Hello Uwe,
On 22.04.21 21:50, Uwe wrote:
I have seen the Video (0). At the end there is the question how to make drivers for block devices restart able. The only limiting factor for this is state, according to the video. To store state in restart able processes raft(1) was invented. Especially this implementation has enough modularity to be adaptable to store its data on raw block devices.
thanks for commenting on my talk and for sharing your perspective.
The stance I expressed is primarily an economic one. For driver classes covered by the talk (network, graphics, input), the architectural change towards the pluggable device drivers actually reduced the interface complexity, which is beautiful. The main concern were drivers in the order of 100 thousand lines code (thinking of the wifi or intel graphics drivers), which are no longer critical for the liveliness of the system.
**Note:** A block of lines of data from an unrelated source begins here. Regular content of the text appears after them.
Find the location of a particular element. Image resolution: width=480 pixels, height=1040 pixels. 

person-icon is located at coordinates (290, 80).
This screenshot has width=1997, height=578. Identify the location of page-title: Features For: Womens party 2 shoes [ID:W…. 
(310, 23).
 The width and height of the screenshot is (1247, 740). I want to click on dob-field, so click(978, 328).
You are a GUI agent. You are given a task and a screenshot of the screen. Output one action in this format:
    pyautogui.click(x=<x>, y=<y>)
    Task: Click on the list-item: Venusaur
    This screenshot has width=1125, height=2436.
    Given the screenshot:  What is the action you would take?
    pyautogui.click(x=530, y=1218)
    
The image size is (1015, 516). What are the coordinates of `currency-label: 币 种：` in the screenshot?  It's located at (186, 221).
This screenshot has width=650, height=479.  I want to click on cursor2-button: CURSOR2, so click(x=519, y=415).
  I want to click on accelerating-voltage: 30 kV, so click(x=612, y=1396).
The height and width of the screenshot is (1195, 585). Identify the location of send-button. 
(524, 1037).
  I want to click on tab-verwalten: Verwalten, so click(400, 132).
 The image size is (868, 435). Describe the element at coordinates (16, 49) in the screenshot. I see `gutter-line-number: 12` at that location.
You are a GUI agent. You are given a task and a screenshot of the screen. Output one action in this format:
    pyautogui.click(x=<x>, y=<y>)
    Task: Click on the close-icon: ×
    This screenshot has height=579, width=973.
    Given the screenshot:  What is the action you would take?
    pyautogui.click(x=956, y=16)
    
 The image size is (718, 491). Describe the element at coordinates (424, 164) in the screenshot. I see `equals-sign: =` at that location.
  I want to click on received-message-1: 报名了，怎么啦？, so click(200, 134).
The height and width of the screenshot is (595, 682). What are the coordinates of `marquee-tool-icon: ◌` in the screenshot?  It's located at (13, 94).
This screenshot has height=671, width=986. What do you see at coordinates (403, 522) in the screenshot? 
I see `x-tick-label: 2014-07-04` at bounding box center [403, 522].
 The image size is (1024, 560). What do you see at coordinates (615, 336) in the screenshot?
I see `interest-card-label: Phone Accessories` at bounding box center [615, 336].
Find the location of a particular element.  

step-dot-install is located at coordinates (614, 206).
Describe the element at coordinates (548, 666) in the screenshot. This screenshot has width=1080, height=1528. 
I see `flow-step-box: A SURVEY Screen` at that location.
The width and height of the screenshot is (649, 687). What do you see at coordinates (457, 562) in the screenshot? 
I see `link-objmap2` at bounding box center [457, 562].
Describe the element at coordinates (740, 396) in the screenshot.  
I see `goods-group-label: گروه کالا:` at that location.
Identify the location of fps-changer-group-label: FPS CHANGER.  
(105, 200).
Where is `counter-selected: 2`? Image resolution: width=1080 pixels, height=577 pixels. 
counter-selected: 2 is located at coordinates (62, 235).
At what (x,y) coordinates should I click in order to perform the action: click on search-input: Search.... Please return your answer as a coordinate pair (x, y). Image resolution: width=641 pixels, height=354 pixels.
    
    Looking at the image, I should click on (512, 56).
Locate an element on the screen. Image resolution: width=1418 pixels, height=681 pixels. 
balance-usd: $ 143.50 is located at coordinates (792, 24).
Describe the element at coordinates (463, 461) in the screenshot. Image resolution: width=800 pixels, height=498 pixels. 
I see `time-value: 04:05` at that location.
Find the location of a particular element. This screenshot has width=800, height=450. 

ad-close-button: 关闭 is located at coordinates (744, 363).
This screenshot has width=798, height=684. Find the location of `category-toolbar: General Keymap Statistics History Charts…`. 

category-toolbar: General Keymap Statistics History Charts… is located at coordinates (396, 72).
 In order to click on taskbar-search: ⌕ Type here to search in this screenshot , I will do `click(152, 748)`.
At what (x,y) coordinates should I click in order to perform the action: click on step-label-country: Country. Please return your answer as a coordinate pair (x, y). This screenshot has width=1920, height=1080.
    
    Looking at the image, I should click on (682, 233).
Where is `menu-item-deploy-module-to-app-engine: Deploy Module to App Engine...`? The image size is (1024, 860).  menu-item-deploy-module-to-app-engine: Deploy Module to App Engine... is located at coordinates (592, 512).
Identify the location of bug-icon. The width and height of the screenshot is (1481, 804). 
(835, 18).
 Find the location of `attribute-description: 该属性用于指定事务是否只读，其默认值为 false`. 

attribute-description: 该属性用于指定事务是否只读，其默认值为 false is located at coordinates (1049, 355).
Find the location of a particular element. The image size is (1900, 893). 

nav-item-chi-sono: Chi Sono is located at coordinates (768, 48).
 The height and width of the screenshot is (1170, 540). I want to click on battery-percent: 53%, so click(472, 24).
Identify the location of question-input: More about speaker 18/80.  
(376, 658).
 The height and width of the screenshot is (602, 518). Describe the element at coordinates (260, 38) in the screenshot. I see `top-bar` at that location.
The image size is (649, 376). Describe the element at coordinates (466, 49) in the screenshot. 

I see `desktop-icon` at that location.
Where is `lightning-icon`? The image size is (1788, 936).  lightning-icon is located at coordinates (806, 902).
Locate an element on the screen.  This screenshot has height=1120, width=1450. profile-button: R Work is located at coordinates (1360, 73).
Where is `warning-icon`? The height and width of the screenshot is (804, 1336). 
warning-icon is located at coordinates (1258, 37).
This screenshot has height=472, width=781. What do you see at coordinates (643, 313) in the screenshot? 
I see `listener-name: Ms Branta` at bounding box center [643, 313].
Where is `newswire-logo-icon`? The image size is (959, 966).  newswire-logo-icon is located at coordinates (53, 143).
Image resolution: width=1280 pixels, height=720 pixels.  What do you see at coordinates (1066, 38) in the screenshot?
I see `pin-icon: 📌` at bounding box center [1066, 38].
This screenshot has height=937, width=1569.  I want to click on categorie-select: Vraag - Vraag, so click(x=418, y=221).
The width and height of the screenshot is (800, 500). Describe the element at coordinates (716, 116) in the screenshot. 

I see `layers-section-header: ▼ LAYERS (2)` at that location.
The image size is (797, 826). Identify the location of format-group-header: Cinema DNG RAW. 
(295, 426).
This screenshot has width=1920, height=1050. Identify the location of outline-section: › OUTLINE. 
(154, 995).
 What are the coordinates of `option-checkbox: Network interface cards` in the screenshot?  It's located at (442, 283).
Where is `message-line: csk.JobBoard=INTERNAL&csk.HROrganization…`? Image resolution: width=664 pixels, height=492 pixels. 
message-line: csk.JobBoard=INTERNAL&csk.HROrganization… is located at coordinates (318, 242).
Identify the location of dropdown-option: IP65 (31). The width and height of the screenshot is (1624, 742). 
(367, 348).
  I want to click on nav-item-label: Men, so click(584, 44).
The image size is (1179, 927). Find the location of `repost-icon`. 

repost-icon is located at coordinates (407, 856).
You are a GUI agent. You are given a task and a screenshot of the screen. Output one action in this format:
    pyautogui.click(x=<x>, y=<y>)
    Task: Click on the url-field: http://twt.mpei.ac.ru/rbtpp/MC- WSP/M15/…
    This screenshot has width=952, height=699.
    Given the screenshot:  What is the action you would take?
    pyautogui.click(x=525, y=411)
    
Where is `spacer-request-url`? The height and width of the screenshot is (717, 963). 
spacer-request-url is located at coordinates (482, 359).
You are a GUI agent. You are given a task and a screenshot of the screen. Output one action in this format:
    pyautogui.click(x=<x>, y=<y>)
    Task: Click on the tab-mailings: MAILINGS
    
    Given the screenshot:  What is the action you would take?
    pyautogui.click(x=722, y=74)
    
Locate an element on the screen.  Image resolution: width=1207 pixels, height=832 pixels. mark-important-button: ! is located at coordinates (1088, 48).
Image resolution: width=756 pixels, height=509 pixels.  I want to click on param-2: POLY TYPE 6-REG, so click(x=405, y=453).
So when looking at the effort, complexity implications, and benefit, this change is a clear win.
For block drivers, the equation looks different.
First, each of our block drivers (NVMe, AHCI, USB block) comprises about 1500 lines of code. With this rather low complexity, we can attain robustness by the means of code-quality measures. When equaling risk with source-code complexity, the pressure to make block drivers restartable is two orders of magnitudes weaker compared to the drivers mentioned above.
Second, the restartability mechanism would introduce new risks. We are faced with the problem of replicating large states. Even though solutions exist, they introduce new complexity instead of taking away complexity. Intuitively, I think that a solution would likely exceed the 1500 lines of code of the block driver. So the net gain from a risk-assessment perspective is dubious.
That being said, please don't take my words as discouragement. If you are interested to explore this direction, I'd be delighted to learn about your findings.
Cheers Norman